Foto roentgent, ultrasonografi, pemindaian tulang (bone scanning), roentgent kepala (fluoroscopy) hingga Magnetic Reonance Imaging (MRI) yang mahal itu sudah berhasil saya lalui dengan bantuan dana teman-teman serta kerabat. Untungnya semua menampilkan hasil baik. Bagaimana jadinya seandainya ada kecenderungan buruk yang bisa menggagalkan raihan perolehan obat itu?
Setelah kondisi saya dinyatakan prima, dokter kembali memeriksa fisik saya dengan rabaan untuk memastikan bahwa tumor saya tidak menyebar ke organ tubuh lainnya. Ini pun alhamdulillah berhasil saya capai dengan sempurna, sehingga saya mendapat lampu hijau untuk dikemoterapi. Namun dengan satu syarat lagi, yakni saya dinyatakan memiliki kondisi jantung yang sehat oleh konsulen dokter ahli jantung.
Celakanya, kondisi jantung itulah dulu hambatan saya. Saya dinyatakan lemah jantung karena kena dampak dari obat-obat kemoterapi yang pernah saya terima sebelumnya. Untung dokter segera memperbaiki keadaan ini dengan memberikan obat-obatan yang sesuai sehingga saya bisa mengulang pemeriksaan jantung kembali segera. Lebih beruntung lagi saya diberi lampu hijau untuk memeriksakan diri ke RS Jantung dan Kardiovaskular oleh dokter ahli kemoterapi saya, sehingga saya bisa mendapat pemeriksaan ulangan yang teliti dan akurat.

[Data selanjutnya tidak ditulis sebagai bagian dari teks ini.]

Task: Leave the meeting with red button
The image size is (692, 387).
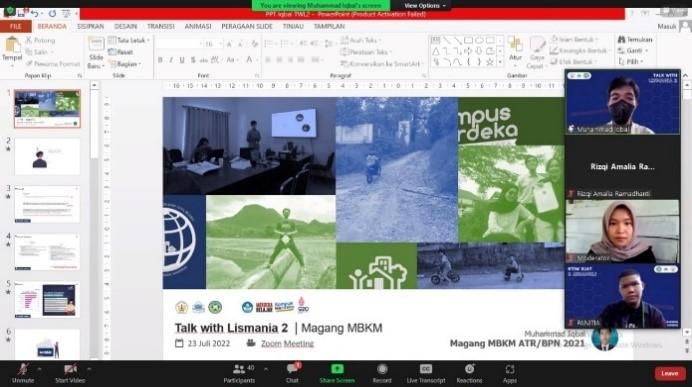Action: pos(669,373)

Hasilnya amat menggembirakan, membawa saya duduk sebagai pemenang menyisihkan banyak pasien yang juga berminat mendapat kesempatan menerima obat yang tengah diteliti itu.
Kemenangan ini tentunya merupakan kemenangan untuk banyak pihak. Tak hanya untuk keluarga saya, tetapi juga untuk tim medis yang memperjuangkan kesembuhan saya dan segala terapi yang mungkin saya coba. Juga bagi sahabat-sahabat yang sigap memantau kondisi saya lalu menyodorkan bantuan di saat diperlukan.

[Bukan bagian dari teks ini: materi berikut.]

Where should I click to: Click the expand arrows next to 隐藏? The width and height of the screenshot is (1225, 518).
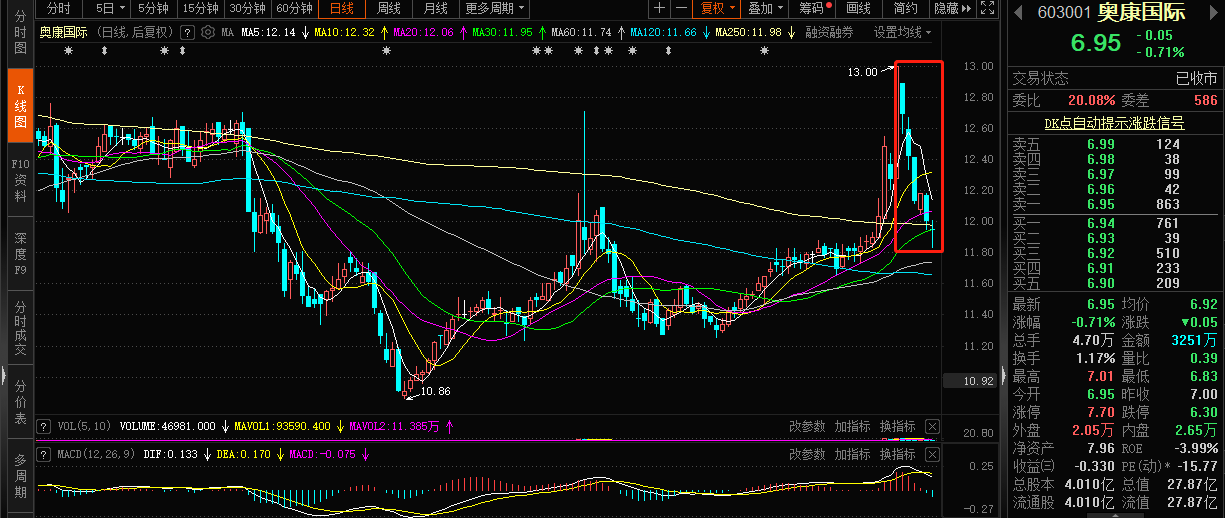[x=987, y=9]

Sampai kemarin pagi kami masih berkutat dengan pemikiran bahwa saya harus menyediakan sejumlah besar dana untuk membeli obat-obatan kemoterapi yang tidak diteliti pihak Kementerian Kesehatan. Jadi karena berangkat ke RS dengan kantung kosong, tenang dan senangnya hati saya akan menerima persetujuan mulai kemoterapi tidaklah membuncah. Kelebat ingatan akan Yayasan Kanker Indonesia yang saya dengar bisa membantu kesulitan penderita kanker serta pesan singkat tentang bantuan serupa yang saya terima dari dua orang teman mewarnai pagi beraroma hiruk pikuk itu. Dua nama yayasan sosial itu tercatat baik-baik di memori saya. Ke sana nanti saya harus minta bantuan untuk membeli obat-obatan saya, begitu pikir saya. Meski terus terang saja yayasan lain yang namanya saya peroleh secara tidak terduga itu bagi saya keberadaannya meragukan. Pasalnya nama pengurus yayasan yang tertera di pemberitahuan itu ketika saya telusuri di internet menunjuk ke situs seorang pedagang.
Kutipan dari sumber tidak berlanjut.